After shooting a 2-under par on the day to go 3-under for the tournament, she put herself and her team in position to win the individual and team championships. Munro finished the tournament with a 217 — 1-over par — to earn the individual runner-up title in the CAA Tournament. She also helped the Phoenix capture second place in the team competition.
“The last day was disappointing,” Munro said. “But if I had been told I’d come in second at the start of the week, I would have taken it. I think it was a good start to my freshman year.”
When transitioning from golf in Scotland to golf in the United States, Munro had to adjust to the different course conditions.
“The weather’s a lot different,” Munro said. “When I came in, I had a really low ball flight because it’s so windy back home. When I came out here I made it a lot higher because the greens here are more receptive than at home.”
Munro is aware of her strengths and weaknesses as a player and has worked to develop her game throughout the season.
“I’ve been working on my putting a lot with [head coach Chris Dockrill], and it’s slowly getting there, but there’s still a lot of work to do,” she said.
According to Dockrill, Munro has improved the weaker areas of her game.

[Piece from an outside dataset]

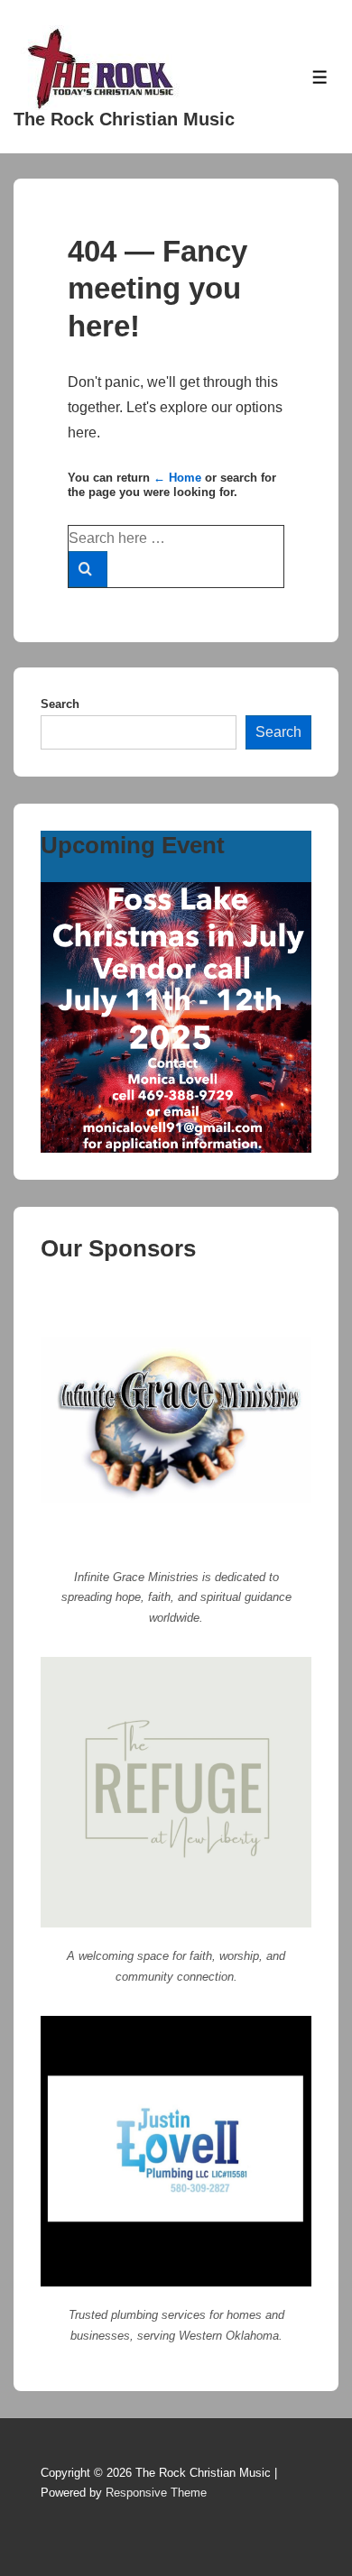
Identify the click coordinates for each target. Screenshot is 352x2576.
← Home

“She’s worked extremely hard two weeks prior going into the [CAA Championships],” he said. “And the things that she was having trouble with, she did very well, especially her short game area.”
But the improvements in her game have been more mental than physical, according to Munro.
“I think I’ve improved a lot — not so much golf-wise — but how I think my way around the course,” she said.
Team play was something unfamiliar to Munro, who had primarily focused on individual play during high school.
“Obviously, team golf is a lot different from individual golf,” she said. “I have to think about saving strokes for the team compared to saving strokes for myself.”
As a member of the Scottish women’s national team, Munro competed in several competitions across Europe, including the 2013 Girls’ European Team Championships and the 2014 Scottish Ladies Open.
Since the golf season is year-round, Munro began her college career Sept. 14 and ended her debut season April 19 in the CAA Championships.
Her best finish in the fall came during the William & Mary Invitational from Sept. 14-16, 2014, tying in fourth after shooting 3-over in her first tournament as a Phoenix.
In the spring, her best finish was when she shot a 14-over to tie for 10th place in the FGCU (Florida Gulf Coast University) Eagle Invitational.
Although her best performances dipped from fourth to 10th, she trained hard throughout the season.
“I was a bit apprehensive going into [the CAA Championships],” Munro said. “I had been a bit inconsistent at the start of the spring season and I felt like it had all come together. But you never really know for sure.”
Munro will compete in events like the British Ladies Open this summer to continue her development.
Dockrill has increased expectations for next season, not only for Munro but for the team as a whole.
He said the women’s golf team is strong from top to bottom, so there will be more events in the fall against highly ranked opponents.
“There’s no question that she’s [Munro] going to be a strong player next year,” he said. “I see her really expanding on what she did this year, especially looking at how she performed this season.”